> _Excerpt provided_
— Start —

The ClickHouse table will have the following structure. Here we see, that message fixed-type fields are named as currencyCode_N_Int16 Nullable(Int16), whereas fields of a polymorphic object have array added entries.exchangeId_N_String Array(Nullable(String)).

ClickHouse table example:
CREATE TABLE clickhouse.kraken (
`partition` Date,
`timestamp` DateTime64(9),
`instrument` String,
`type` String,
`currencyCode_N_Int16` Nullable(Int16),
`originalTimestamp_N_DateTime64_3` Nullable(DateTime64(3)),
`sequenceNumber_N_Int64` Nullable(Int64),
`sourceId_N_String` Nullable(String),
`packageType_PackageType` Enum16(
'VENDOR_SNAPSHOT' = 0,
'PERIODICAL_SNAPSHOT' = 1,
'INCREMENTAL_UPDATE' = 2
),
`entries.type` Array(Nullable(String)),
`entries.contractId_N_String` Array(Nullable(String)),
`entries.exchangeId_N_String` Array(Nullable(String)),
`entries.isImplied_N_UInt8` Array(Nullable(UInt8)),
`entries.numberOfOrders_N_Int64` Array(Nullable(Int64)),
`entries.participantId_N_String` Array(Nullable(String)),
`entries.price_N_Decimal128_12` Array(Nullable(Decimal(38, 12))),
`entries.quoteId_N_String` Array(Nullable(String)),
`entries.size_N_Decimal128_12` Array(Nullable(Decimal(38, 12))),
`entries.isNational_N_UInt8` Array(Nullable(UInt8)),
`entries.side_QuoteSide` Array(Enum16('BID' = 0, 'ASK' = 1)),
`entries.level_Int16` Array(Int16),
`entries.action_BookUpdateAction` Array(Enum16('INSERT' = 0, 'UPDATE' = 1, 'DELETE' = 2)),
`entries.side_N_QuoteSide` Array(Nullable(Enum16('BID' = 0, 'ASK' = 1))),
`entries.buyerNumberOfOrders_N_Int64` Array(Nullable(Int64)),
`entries.buyerOrderId_N_String` Array(Nullable(String)),
`entries.buyerParticipantId_N_String` Array(Nullable(String)),
`entries.condition_N_String` Array(Nullable(String)),
`entries.matchId_N_String` Array(Nullable(String)),
`entries.sellerNumberOfOrders_N_Int64` Array(Nullable(Int64)),
`entries.sellerOrderId_N_String` Array(Nullable(String)),
`entries.sellerParticipantId_N_String` Array(Nullable(String)),
`entries.side_N_AggressorSide` Array(Nullable(Enum16('BUY' = 0, 'SELL' = 1))),
`entries.tradeType_N_TradeType` Array(
Nullable(
Enum16(
'REGULAR_TRADE' = 0,
'AUCTION_CLEARING_PRICE' = 1,
'CORRECTION' = 2,
'CANCELLATION' = 3,
'UNKNOWN' = 4
)

— End —

> _Given data_
— Start —

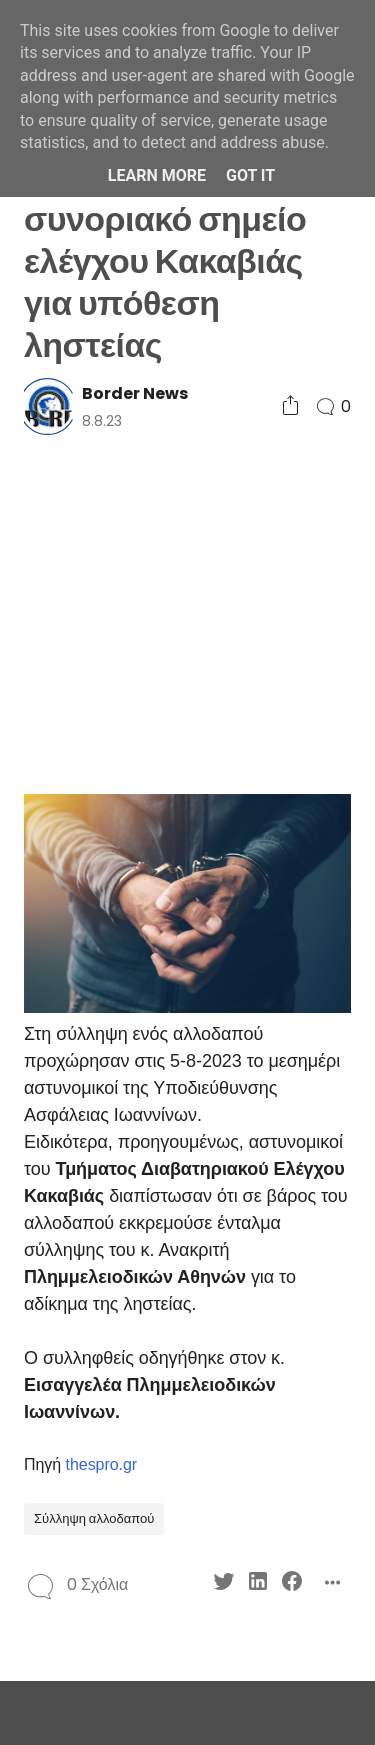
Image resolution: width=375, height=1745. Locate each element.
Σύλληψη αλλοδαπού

— End —

> _Goal_
In the ClickHouse table excerpt above, copy out everything from "The ClickHouse table" down to "added entries.exchangeId_N_String Array(Nullable(String)).".

> _Answer to this exercise_
The ClickHouse table will have the following structure. Here we see, that message fixed-type fields are named as currencyCode_N_Int16 Nullable(Int16), whereas fields of a polymorphic object have array added entries.exchangeId_N_String Array(Nullable(String)).